A Trademark/Antitrust Intersection

Major League Baseball has signed a deal with Topps, the baseball card company now controlled by Michael Eisner, that will give Topps exclusive rights to produce trading cards using images of major league ballplayers and marks of MLB teams.

The deal may be questionable under antitrust law. Not unlawful, but questionable, given the American Needle case, now headed to the Supreme Court. The argument, a la American Needle, would go something like this: A group of competitors (the major league teams) are colluding to suppress competition in the sports memorbilia market. If the players really are competitors for relevant purposes, then the antitrust case against them is compelling, if not necessarily an automatic winner.

But.

Even if the deal doesn’t pass muster under antitrust law, is it justifiable — we might say, is it in the interest of consumers — from a trademark law perspective? Antitrust analysis would take account of IP interests here from the producer standpoint; as the American Needle opinions reflect, from an antitrust perspective the question would be whether market discipline is needed to limit the monopoly power of an IP rights holder. My question is different; trademark law asks about non-price aspects of consumer interest. That’s the trademark-based rationale that seems to be implicit in Eisner’s spin:

“This is redirecting the entire category toward kids,” said Eisner, who acquired the company in 2007. “Topps has been making cards for 60 years, the last 30 in a nonexclusive world that has caused confusion to the kid who walks into a Wal-Mart or a hobby store. It’s also been difficult to promote cards as unique and original.”

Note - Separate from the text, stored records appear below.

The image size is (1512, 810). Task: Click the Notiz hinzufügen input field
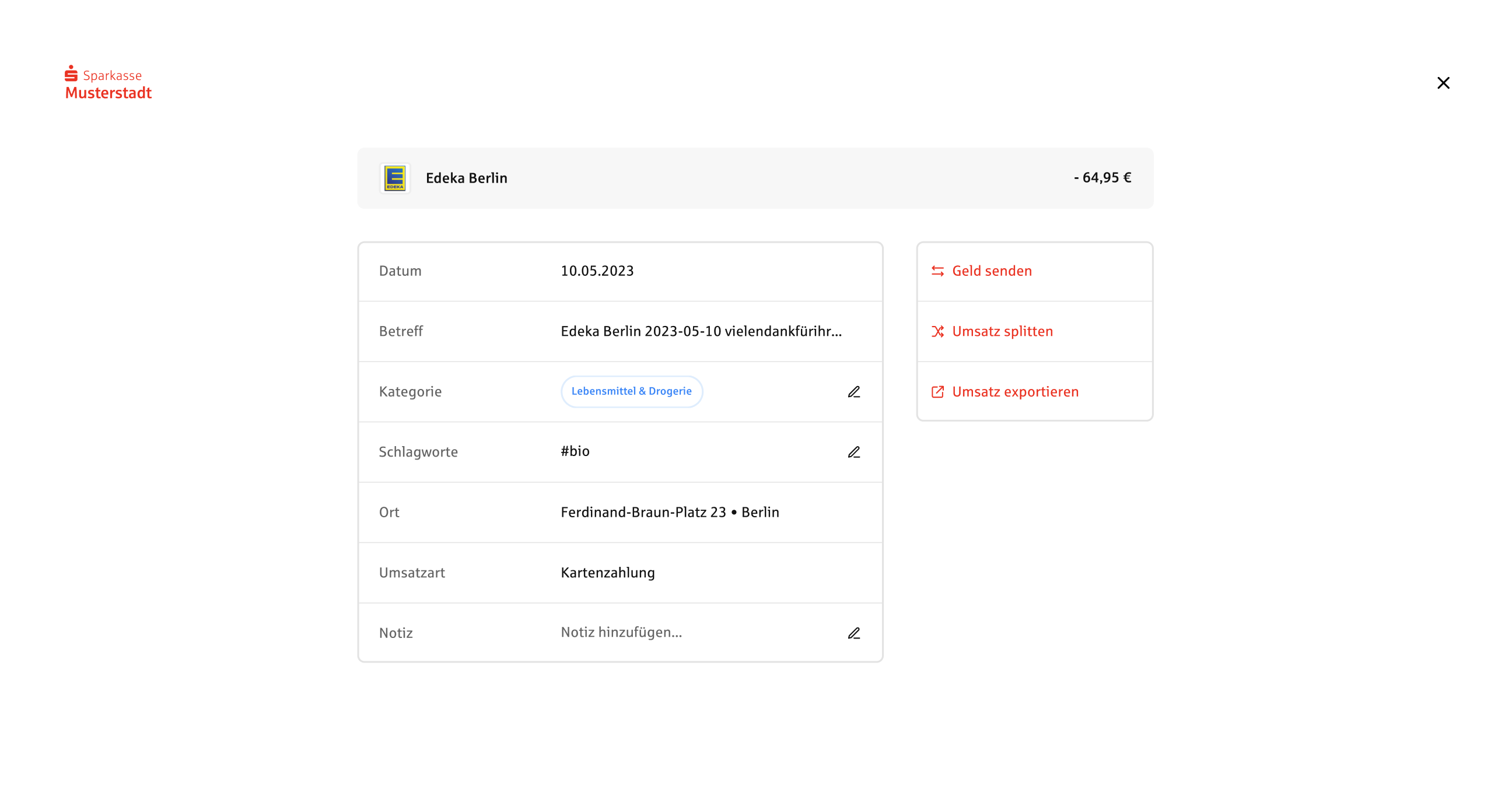(621, 633)
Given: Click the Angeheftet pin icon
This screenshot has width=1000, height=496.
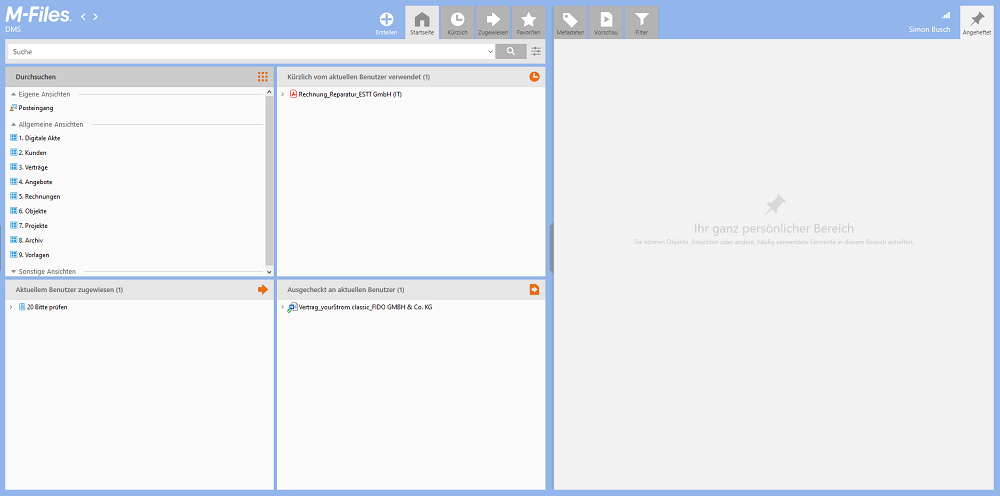Looking at the screenshot, I should [977, 21].
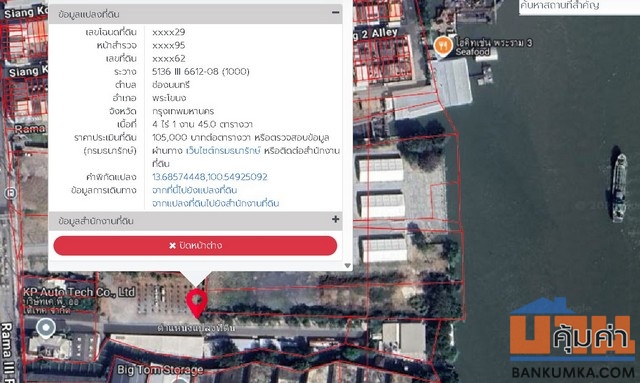This screenshot has width=640, height=383.
Task: Focus the ค้นหาสถานที่สำคัญ search field
Action: pyautogui.click(x=579, y=7)
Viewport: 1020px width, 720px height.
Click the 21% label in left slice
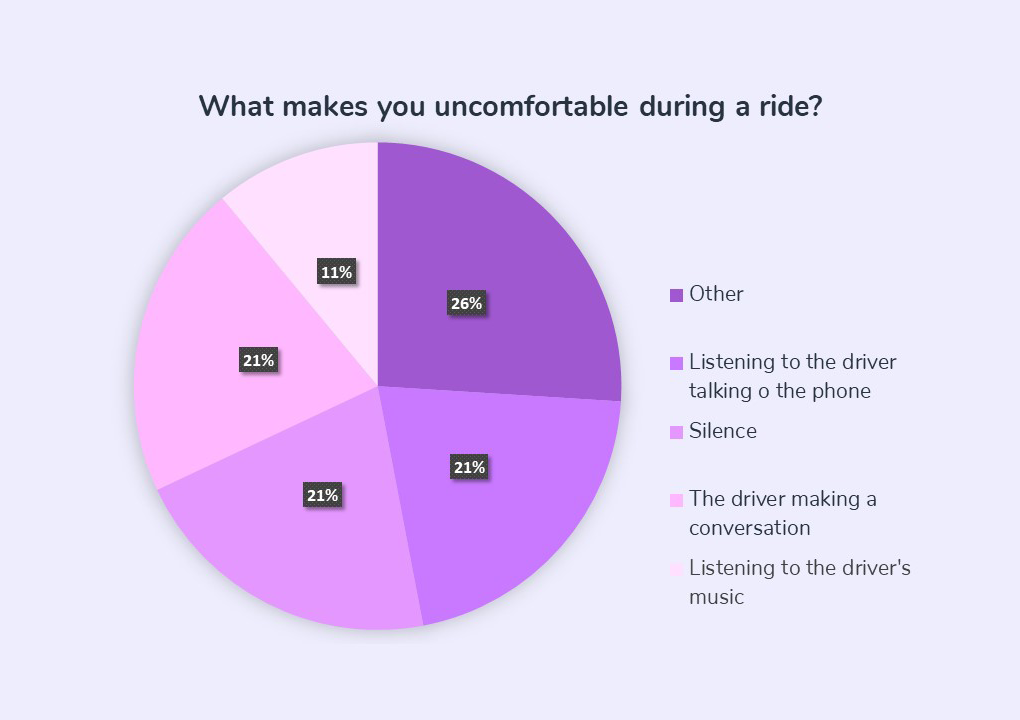[x=258, y=360]
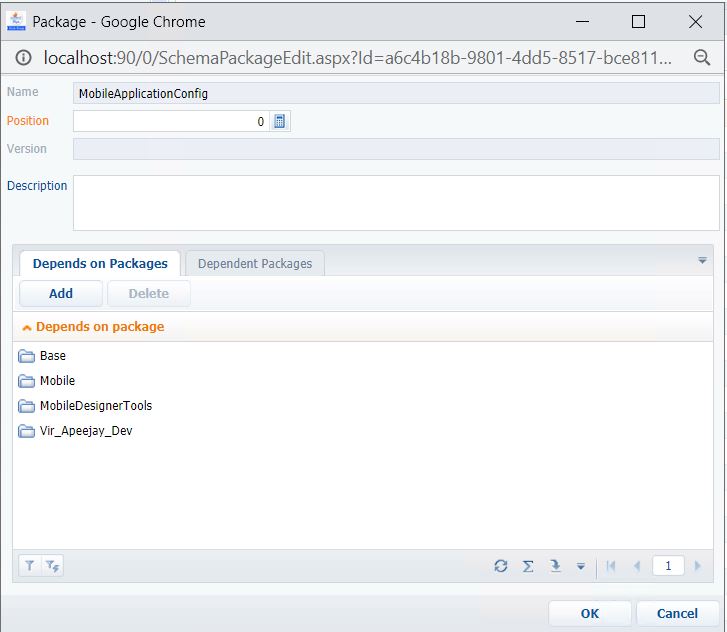727x632 pixels.
Task: Refresh the dependencies grid
Action: coord(501,566)
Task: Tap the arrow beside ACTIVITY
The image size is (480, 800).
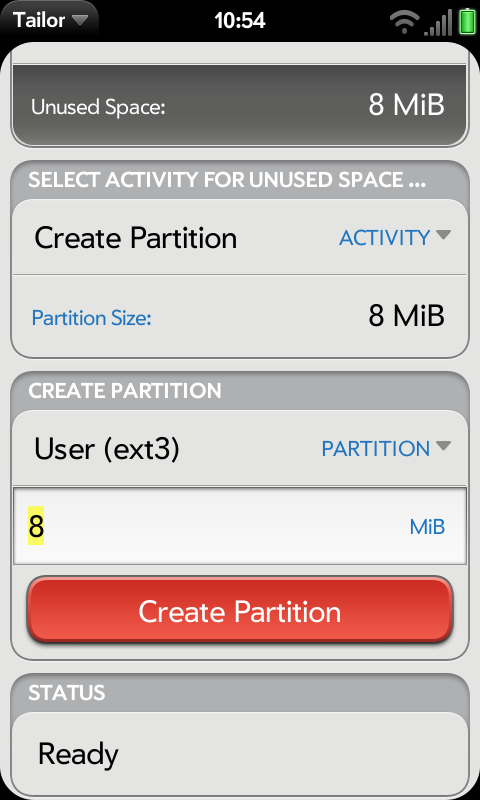Action: (x=443, y=235)
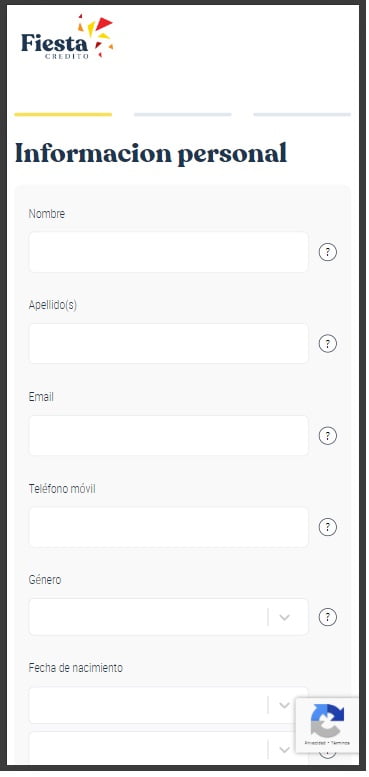Focus the Email input field

(x=168, y=436)
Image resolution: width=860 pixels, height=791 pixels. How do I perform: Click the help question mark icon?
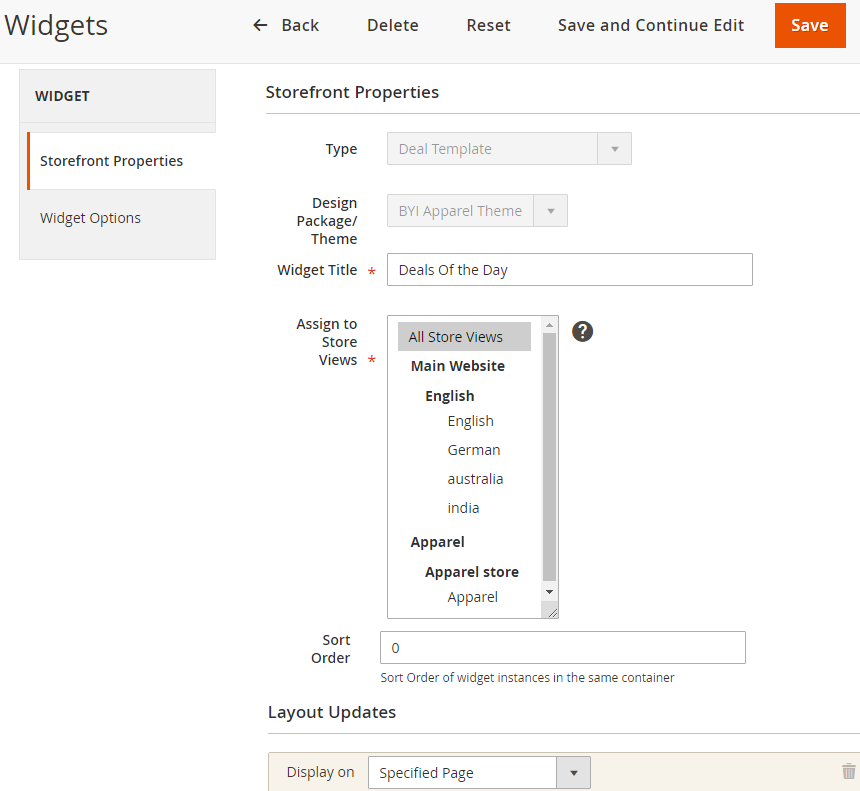[583, 331]
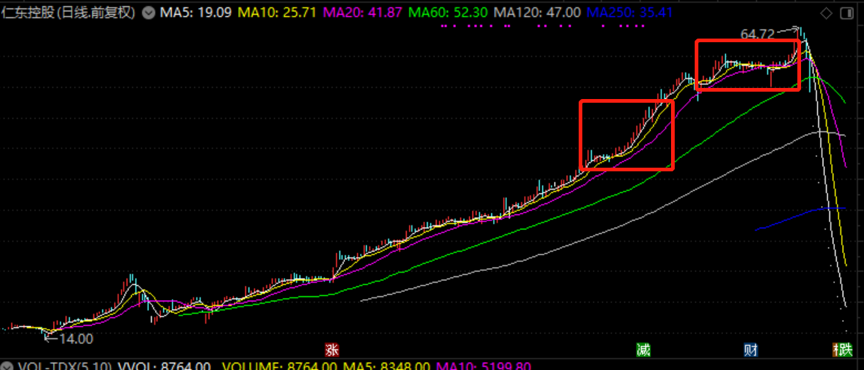
Task: Click the blue 财 event marker
Action: (x=750, y=350)
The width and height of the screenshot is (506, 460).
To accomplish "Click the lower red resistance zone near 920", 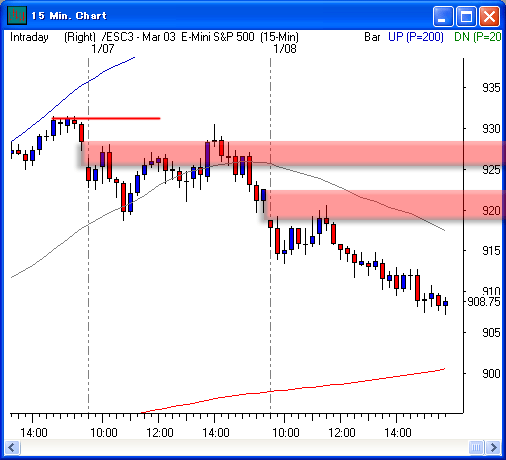I will pos(385,205).
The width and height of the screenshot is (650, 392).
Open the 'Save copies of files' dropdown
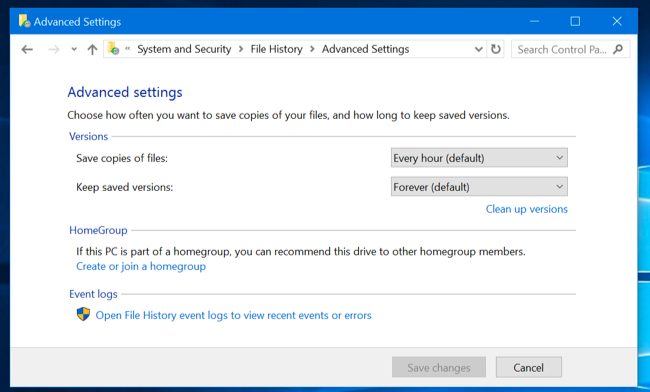point(479,158)
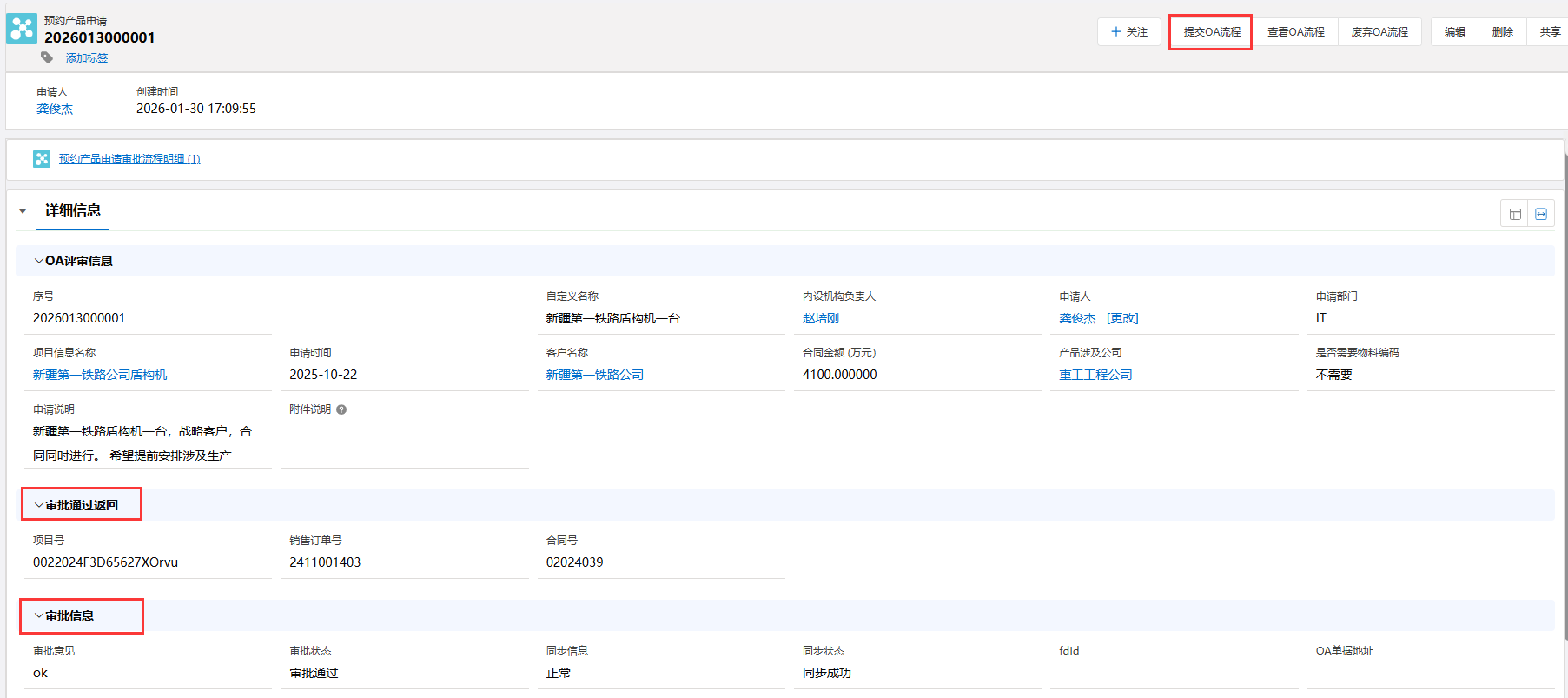
Task: Click the layout view icon in 详细信息 header
Action: 1515,214
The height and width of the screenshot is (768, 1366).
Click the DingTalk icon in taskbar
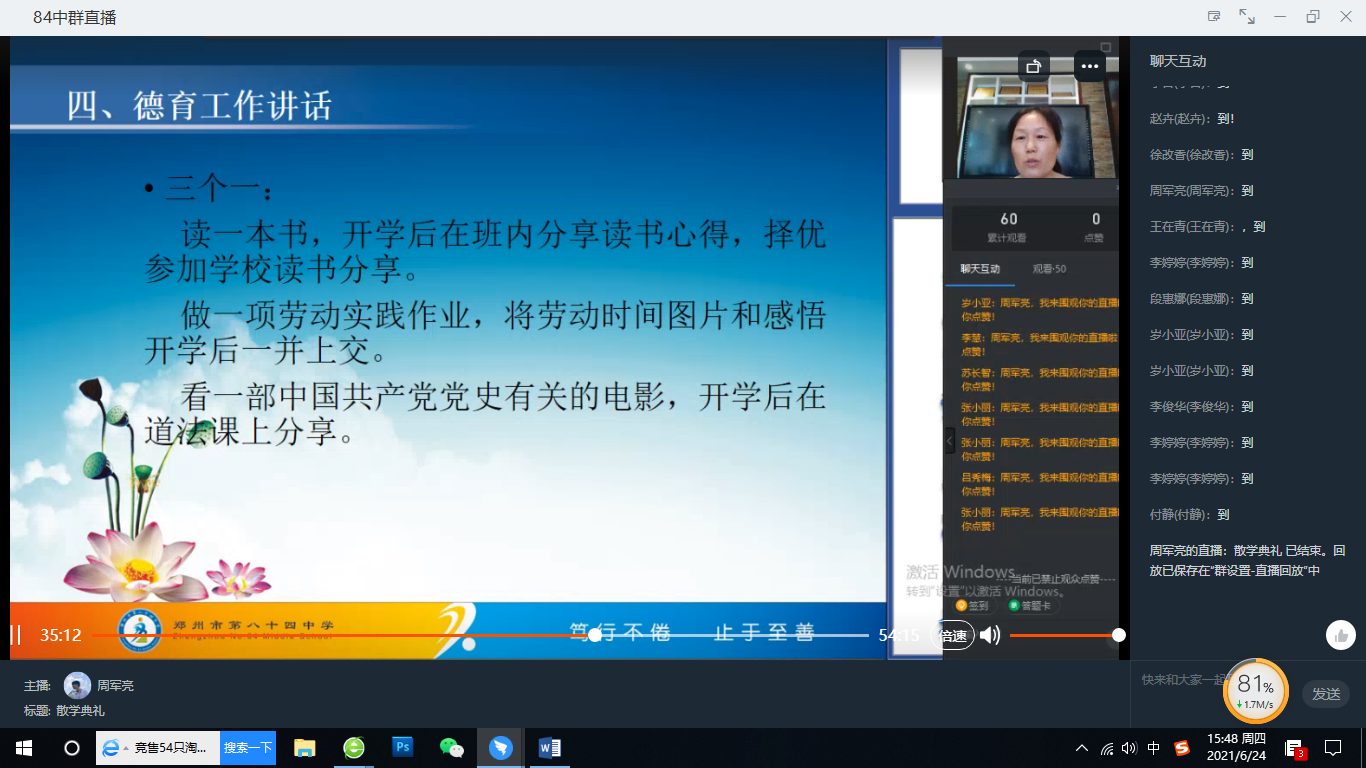(501, 747)
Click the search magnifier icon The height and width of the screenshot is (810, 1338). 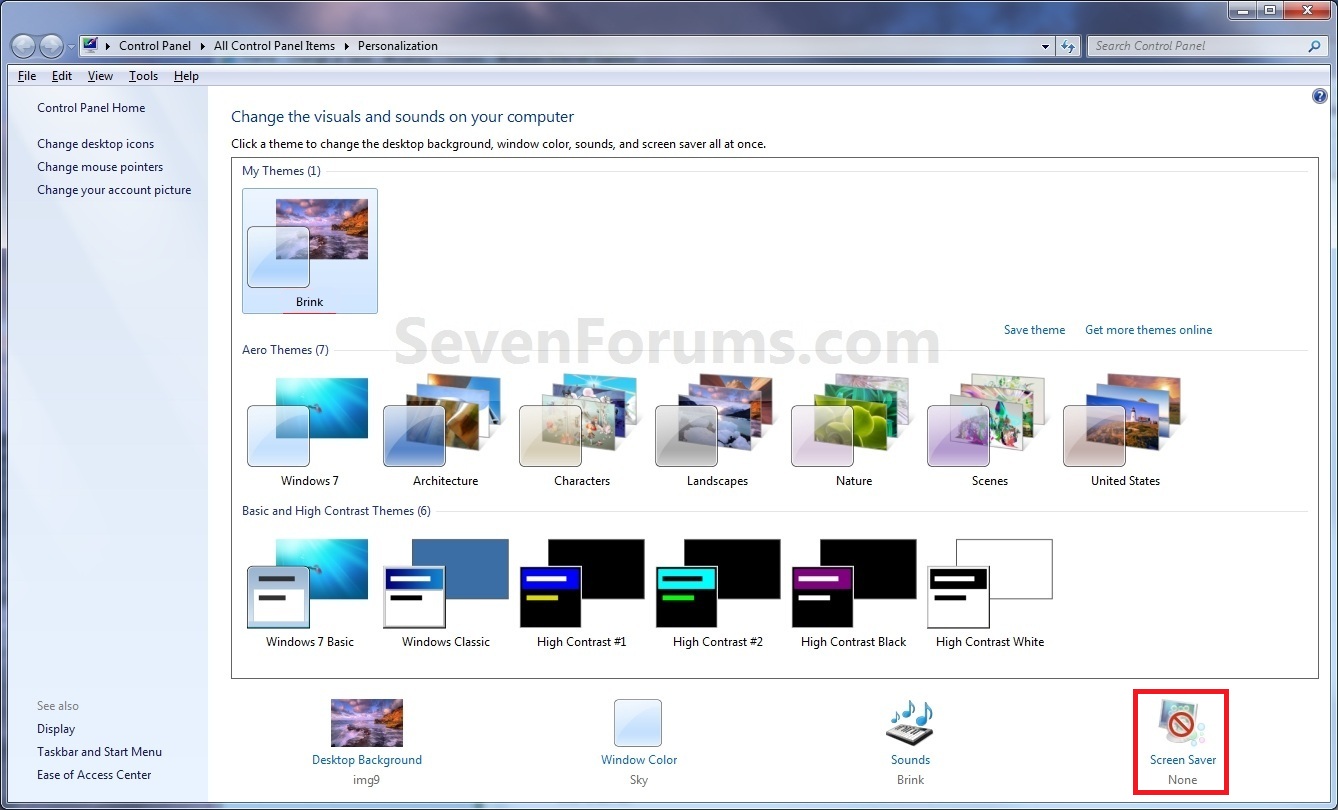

Eisner doesn’t explain “confusion as to what,” but what he seems to be saying is that the deal is needed not to avoid confusion in the present market, in which Topps competes with Upper Deck and which, I take it, includes healthy participation by (non-confused) adult collectors. Instead, the deal is needed to avoid some kind of future confusion in a potential market — which is, in a Back to the Future sort of way, a traditional market.

Suppose Topps and MLB could spin a factual tale to back up Eisner; there might be a pro-consumer argument from a trademark perspective that balances what American Needle might argue (and presumably will argue, in its own case) to be an anti-consumer argument from an antitrust perspective. Assume, in other words, that the two legal worlds collide. What result?